Biosicherheit beim Besamen
Sauber unterwegs
Warmes Wasser, Seife und ein sauberes Handtuch sind für den Besamungsdienst kein Luxus – soll er doch keine Spuren hinterlassen.
Sibylle Mellema (TORO 07/21)
Dünner Mist, ein Huster der Kuh, starker Pressdrang – und schon ist der Besamer voller Kot. Seine Hände, die Schürze und Stiefel werden meist mehrmals täglich schmutzig. Dann braucht er (oder sie) fliessendes Wasser. Zum Glück gibt es auf vielen Betrieben neben der Tür zum Laufstall, im Melkstand oder im Stallgang einen Schlauch mit gutem Wasserdruck. So hinterlassen Besamerin und Besamer keine Fussspuren aus Mist. In den meisten Melkräumen hat es ausserdem ein Lavabo mit warmem Wasser und Seife und ein sauberes Handtuch hängt nebendran, wo sich Besamerin und Besamer die Hände waschen und trocknen können. Wieder sauber setzen sie ihren Arbeitstag fort. Von einem Malheur bleibt nichts übrig. Den nächsten Betrieb fahren sie so hygienischeinwandfrei an, wie den ersten auf ihrer Tour.
Keine Seife
Leider ist die Einhaltung dieser einfachen Hygiene aber nicht auf allen Betrieben gleich gut möglich.
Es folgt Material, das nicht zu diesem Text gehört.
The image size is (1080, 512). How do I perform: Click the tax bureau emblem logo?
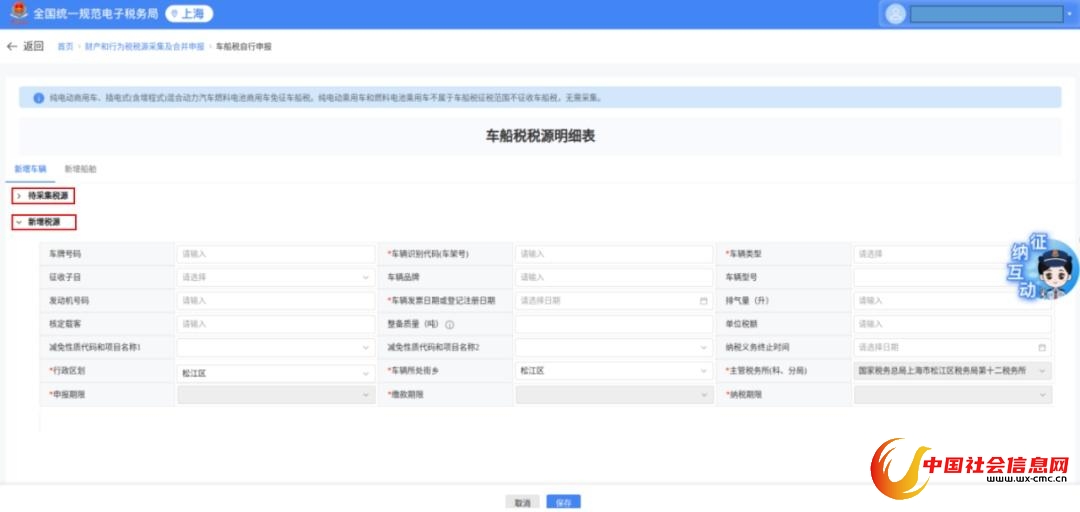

Es gibt doch noch Ställe, in denen es an geeigneten Waschgelegenheiten mangelt. Manchmal fehlt nur die Seife oder das einzige Handtuch im Melkhaus ist starr vor Dreck. Eigentlich Kleinigkeiten – aber mit grosser Wirkung. Denn sauberes Händewaschen ist für den Besamungsdienst so nicht möglich. Leidtragende sind dann der Besamer oder die Besamerin selbst, ihr Auto und vor allem der nächste Kunde auf der Liste. Viele Besamer haben daher eine «Notausrüstung» mit an Bord. Doch auch ein mitgebrachtes Stück Seife und ein frisches Handtuch helfen wenig, wenn fliessendes Wasser fehlt. Problematisch sind deshalb oft die abgelegenen, älteren Rinderställe: Sie haben manchmal viel zu wenig Druck auf der Wasserleitung, um die Stiefel richtig waschen zu können und schon gar kein Warmwasser. Im Winter ist das Wasser im Brunnen dagegen eiskalt. Ab und zu muss sich der Besamer sogar mit Schnee behelfen. Damit werden aber weder die Stiefel noch die Hände sauber, dafür die Haut rot und rissig.
Wintertaugliche Lösungen
Sehr dankbar ist unser Besamungsdienst deshalb, wenn Sie sich als Kundin oder Kunde bei solchen Verhältnissen eine wintertaugliche Lösung überlegen. Manche Betriebe improvisieren zum Beispiel, indem sie zwei Eimer mit sauberem, warmem Wasser parat stellen: Einen samt Bürste für die Stiefel und einen für die Hände. Seife sowie ein sauberes, trockenes Handtuch oder Einwegpapier legen sie in einer Plastikdose geschützt daneben. So kann der Besamungsdienst sich und seine Utensilien gut reinigen.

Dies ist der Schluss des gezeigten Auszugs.